=== Extrait choisi ===
Pour gagner ses salles de spectacle dans des infrastructures plus ou moins éphémères, elle avale les kilomètres à bord de son train personnel Pullman Palace, emportant avec elle ses 42 malles de toilettes et d’effets personnels.
Dans son périple, elle n’était pas seule, étant épaulée par ses deux servantes, deux cuisiniers, un serveur, son maître d’hôtel et son assistante personnelle, Madame Guérard.
Partout où elle passe, elle est accueillie au son de la Marseillaise en particulier lors de sa première tournée américaine en 1880, devenant ainsi la personnification de la France. Ainsi, le touriste de l’époque, en visite à Paris, n’a-t-il envie que de voir “deux choses : la tour Eiffel et… Sarah Bernhardt.” Elle finit ainsi par incarner le mythe de la Parisienne en pleine Belle Époque.
Sa première tournée est un véritable marathon : 157 représentations dans 51 villes. A New York, elle interprète Adrienne Lecouvreur de Scribe au Booth Theatre devant un public qui a payé un billet au prix fort de 40 dollars, une somme conséquente pour l’époque, d’autant plus que la plupart ne parlent pas un mot de français. Durant cette période, elle traverse les Etats-Unis, le Canada, de Montréal et Toronto à Saint Louis et La Nouvelle-Orléans.
===
*Consigne:*
Reproduisez mot pour mot le passage sur les tournées de Sarah Bernhardt, depuis « Partout où elle » jusqu'à « pleine Belle Époque. » inclus.
=== Données fournies ===
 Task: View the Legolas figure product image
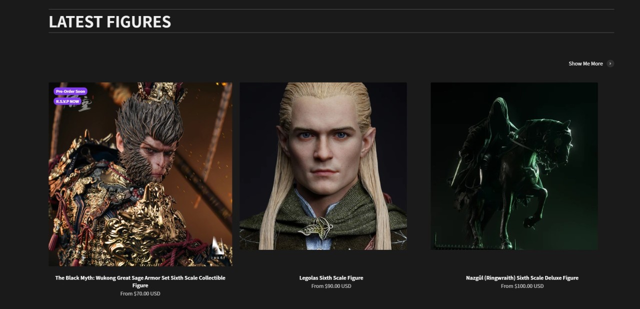click(323, 166)
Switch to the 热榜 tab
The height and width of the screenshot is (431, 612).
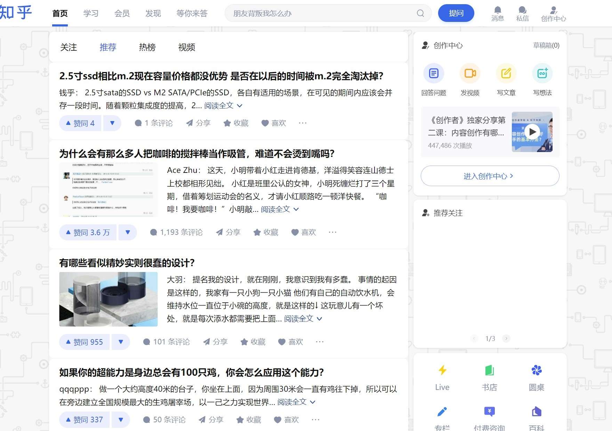point(147,47)
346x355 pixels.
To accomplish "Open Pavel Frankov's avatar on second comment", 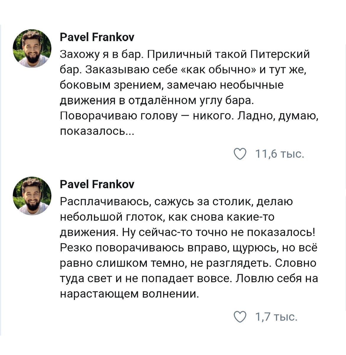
===
*Réponse attendue:*
Partout où elle passe, elle est accueillie au son de la Marseillaise en particulier lors de sa première tournée américaine en 1880, devenant ainsi la personnification de la France. Ainsi, le touriste de l’époque, en visite à Paris, n’a-t-il envie que de voir “deux choses : la tour Eiffel et… Sarah Bernhardt.” Elle finit ainsi par incarner le mythe de la Parisienne en pleine Belle Époque.